简体   繁体   English


[英]CNN Architecture with TensorFlow

I am implementing the architecture found within this paper https://cs.nyu.edu/~fergus/papers/zeilerECCV2014.pdf using TensorFlow. 我正在使用TensorFlow实现本文https://cs.nyu.edu/~fergus/papers/zeilerECCV2014.pdf中找到的架构。


I have formatted my input to be 224, 224, 3 and have the following TensorFlow layers. 我将输入的格式设置为224, 224, 3并具有以下TensorFlow层。 The issue I am getting is that the output size of conv1 is not 110 by 110 by 96 as the paper states, rather 109 by 109 by 96. How can I fix this? 我遇到的问题是, conv1的输出大小不是如论文所述的110 x 110 x 96,而是109 x 109 conv1如何解决此问题?

I have followed the hyperparemeters specified in the paper on page 8. My only idea is that the padding may be incorrect (as TensorFlow sets it for you). 我遵循了第8页上的论文中指定的超高仪。

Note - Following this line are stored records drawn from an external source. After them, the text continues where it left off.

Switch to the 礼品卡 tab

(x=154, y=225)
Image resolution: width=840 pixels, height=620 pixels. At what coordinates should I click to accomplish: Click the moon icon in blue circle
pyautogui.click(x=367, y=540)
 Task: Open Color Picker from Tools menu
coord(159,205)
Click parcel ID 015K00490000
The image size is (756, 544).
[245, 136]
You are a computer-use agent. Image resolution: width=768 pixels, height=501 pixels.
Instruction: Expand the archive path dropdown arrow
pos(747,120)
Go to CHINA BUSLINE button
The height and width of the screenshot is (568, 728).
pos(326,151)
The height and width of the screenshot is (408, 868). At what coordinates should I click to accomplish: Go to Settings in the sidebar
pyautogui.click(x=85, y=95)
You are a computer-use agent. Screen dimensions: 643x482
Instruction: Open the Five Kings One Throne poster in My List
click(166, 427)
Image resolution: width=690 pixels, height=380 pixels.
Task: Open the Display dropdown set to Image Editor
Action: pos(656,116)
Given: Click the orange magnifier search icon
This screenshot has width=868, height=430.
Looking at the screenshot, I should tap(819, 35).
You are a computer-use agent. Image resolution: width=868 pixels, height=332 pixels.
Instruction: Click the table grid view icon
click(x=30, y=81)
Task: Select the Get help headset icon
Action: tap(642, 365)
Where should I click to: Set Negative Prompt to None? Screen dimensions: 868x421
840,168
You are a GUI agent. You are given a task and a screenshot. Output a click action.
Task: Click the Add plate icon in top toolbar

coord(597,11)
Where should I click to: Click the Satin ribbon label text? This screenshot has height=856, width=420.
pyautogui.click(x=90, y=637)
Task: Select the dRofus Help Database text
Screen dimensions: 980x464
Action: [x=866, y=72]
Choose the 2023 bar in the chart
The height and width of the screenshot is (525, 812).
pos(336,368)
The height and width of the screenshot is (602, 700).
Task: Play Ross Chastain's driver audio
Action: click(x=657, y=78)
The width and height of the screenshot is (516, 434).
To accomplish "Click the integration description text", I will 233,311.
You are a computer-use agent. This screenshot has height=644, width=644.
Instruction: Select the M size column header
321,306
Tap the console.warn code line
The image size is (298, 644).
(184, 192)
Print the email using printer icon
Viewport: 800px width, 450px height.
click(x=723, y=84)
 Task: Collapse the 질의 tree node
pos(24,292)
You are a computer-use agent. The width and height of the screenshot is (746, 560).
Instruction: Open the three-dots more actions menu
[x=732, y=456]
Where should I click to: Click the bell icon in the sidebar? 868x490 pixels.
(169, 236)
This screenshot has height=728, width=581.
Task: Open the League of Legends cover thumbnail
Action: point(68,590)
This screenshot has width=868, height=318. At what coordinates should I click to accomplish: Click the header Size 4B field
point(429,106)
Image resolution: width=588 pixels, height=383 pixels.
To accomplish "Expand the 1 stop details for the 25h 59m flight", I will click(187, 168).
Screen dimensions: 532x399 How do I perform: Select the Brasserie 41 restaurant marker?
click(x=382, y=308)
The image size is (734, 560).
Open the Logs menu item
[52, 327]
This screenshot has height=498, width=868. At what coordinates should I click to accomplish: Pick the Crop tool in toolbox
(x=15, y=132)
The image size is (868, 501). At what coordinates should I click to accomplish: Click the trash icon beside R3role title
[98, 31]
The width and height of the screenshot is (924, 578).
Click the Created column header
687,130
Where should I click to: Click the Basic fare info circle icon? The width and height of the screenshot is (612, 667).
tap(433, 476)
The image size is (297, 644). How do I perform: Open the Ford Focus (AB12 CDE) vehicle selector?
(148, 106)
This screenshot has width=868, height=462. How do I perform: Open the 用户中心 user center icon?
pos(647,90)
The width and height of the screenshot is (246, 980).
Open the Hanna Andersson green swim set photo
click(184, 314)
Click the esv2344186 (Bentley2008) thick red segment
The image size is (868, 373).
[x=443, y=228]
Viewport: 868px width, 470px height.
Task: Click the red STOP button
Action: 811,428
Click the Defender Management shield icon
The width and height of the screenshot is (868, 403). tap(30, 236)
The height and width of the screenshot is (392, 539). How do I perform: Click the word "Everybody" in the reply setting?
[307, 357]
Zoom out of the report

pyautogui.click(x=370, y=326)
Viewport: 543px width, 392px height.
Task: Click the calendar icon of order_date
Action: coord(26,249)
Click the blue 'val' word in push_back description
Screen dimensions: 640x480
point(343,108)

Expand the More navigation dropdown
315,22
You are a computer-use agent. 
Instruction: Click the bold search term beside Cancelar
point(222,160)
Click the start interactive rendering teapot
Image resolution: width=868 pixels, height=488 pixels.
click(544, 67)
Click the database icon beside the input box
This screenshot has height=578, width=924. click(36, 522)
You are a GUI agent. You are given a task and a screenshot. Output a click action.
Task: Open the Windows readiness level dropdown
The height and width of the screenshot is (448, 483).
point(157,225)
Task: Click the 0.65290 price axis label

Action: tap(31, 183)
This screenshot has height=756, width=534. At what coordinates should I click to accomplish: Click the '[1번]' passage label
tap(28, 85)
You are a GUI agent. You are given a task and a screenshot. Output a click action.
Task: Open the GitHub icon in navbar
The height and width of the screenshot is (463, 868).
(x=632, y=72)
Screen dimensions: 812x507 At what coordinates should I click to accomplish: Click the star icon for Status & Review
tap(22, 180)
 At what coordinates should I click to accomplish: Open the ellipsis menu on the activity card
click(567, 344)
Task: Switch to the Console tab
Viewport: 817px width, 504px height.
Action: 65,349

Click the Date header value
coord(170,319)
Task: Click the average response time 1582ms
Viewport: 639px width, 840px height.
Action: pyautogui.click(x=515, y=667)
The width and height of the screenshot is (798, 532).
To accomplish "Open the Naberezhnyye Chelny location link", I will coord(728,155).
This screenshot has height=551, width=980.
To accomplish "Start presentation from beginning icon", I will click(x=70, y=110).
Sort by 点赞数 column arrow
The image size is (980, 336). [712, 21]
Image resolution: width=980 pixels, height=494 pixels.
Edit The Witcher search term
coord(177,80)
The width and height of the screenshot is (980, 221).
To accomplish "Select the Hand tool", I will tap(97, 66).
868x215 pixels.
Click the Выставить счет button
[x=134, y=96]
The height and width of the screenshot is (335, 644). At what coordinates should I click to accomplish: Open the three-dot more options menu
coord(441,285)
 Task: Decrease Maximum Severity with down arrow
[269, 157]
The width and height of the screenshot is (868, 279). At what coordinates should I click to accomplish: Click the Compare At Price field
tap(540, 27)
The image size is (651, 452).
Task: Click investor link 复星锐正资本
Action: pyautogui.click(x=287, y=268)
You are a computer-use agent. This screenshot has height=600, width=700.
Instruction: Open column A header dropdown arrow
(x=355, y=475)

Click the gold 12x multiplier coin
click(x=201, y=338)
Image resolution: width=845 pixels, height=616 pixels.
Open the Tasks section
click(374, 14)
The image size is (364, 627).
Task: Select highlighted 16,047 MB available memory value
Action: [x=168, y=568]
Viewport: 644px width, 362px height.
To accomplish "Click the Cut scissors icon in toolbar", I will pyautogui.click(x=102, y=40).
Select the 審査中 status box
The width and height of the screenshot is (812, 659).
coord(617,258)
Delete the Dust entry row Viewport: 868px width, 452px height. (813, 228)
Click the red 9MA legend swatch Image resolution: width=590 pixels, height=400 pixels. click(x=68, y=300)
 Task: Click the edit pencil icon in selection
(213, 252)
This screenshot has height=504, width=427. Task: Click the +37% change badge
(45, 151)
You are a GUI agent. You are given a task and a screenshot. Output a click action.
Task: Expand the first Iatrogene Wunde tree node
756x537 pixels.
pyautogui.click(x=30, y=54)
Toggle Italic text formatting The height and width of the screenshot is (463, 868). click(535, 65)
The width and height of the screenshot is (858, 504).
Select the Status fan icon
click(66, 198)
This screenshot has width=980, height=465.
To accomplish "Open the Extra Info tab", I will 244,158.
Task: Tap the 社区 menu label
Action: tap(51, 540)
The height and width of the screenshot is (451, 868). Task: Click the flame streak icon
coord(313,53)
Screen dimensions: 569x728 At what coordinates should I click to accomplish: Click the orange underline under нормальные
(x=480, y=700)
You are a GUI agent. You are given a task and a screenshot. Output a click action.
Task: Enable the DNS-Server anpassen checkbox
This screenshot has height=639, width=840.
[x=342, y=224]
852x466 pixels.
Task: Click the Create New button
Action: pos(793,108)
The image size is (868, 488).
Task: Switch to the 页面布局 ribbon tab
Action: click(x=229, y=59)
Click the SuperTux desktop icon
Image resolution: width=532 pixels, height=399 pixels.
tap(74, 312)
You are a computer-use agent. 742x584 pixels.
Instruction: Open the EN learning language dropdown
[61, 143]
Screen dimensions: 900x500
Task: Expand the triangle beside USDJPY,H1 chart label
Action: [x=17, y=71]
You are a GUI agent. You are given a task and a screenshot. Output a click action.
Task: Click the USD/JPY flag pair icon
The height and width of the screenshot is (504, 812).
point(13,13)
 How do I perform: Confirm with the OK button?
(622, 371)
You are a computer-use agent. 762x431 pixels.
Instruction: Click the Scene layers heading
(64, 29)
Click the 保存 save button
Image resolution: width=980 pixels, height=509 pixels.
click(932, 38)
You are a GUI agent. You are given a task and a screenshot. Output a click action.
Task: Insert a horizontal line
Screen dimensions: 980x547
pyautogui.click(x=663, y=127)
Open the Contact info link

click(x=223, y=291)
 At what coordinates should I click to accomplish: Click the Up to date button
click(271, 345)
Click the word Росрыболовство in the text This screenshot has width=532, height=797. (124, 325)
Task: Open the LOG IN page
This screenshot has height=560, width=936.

我唯一的想法是填充可能不正确(因为TensorFlow为您设置了它)。

My code is as below: 我的代码如下:

# Input Layer
# Reshape X to 4-D tensor: [batch_size, width, height, channels]
input_layer = tf.reshape(features["x"], [-1, IMG_SIZE, IMG_SIZE, 3])

print(input_layer.get_shape(), '224, 224, 3')
# Convolutional Layer #1
# Input Tensor Shape: [batch_size, 224, 224, 3]
conv1 = tf.layers.conv2d(
    kernel_size=[7, 7],
    padding="valid",  # padding = 1
print(conv1.get_shape(), '110, 110, 96')

# Max Pooling Layer
# Input Tensor Shape: [batch_size, 110, 110, 96]
pool1 = tf.layers.max_pooling2d(inputs=conv1, pool_size=[3, 3], strides=2)

# Contrast Normalisation
# Input Tensor Shape: [batch_size, 55, 55, 96]
contrast_norm1 = tf.nn.local_response_normalization(
print(contrast_norm1.get_shape(), '55, 55, 96')

# The rest of the CNN...

Output: In-brackets - actual dimensions, outside - desired/paper dimensions 输出:支架内-实际尺寸,外部-所需/纸张尺寸

(?, 224, 224, 3) 224, 224, 3  # Input
(?, 109, 109, 96) 110, 110, 96  # Following conv1
(?, 54, 54, 96) 55, 55, 96  # Following contrast_norm1

The output height and width dimensions of convolution operation with valid padding can be calculated as: 具有valid填充的卷积运算的输出高度和宽度尺寸可以计算为:

output_size = (input_size - kernel_size) // stride + 1

In your case, the outupt of first layer: 在您的情况下,第一层的输出是:

output_size = (224 - 7) // 2 + 1 = 217 // 2 + 1 = 109

One way to make the output of first layer to be equal to 110 is to set the kernel size to 6x6 . 使第一层的输出等于110的一种方法是将内核大小设置为6x6 The other way could be adding padding of size 1 using tf.pad : 另一种方法是使用tf.pad添加大小为1的填充:

# suppose this is a batch of 10 images of size 4x4x3
data = np.ones((10, 4, 4, 3), dtype=np.float32)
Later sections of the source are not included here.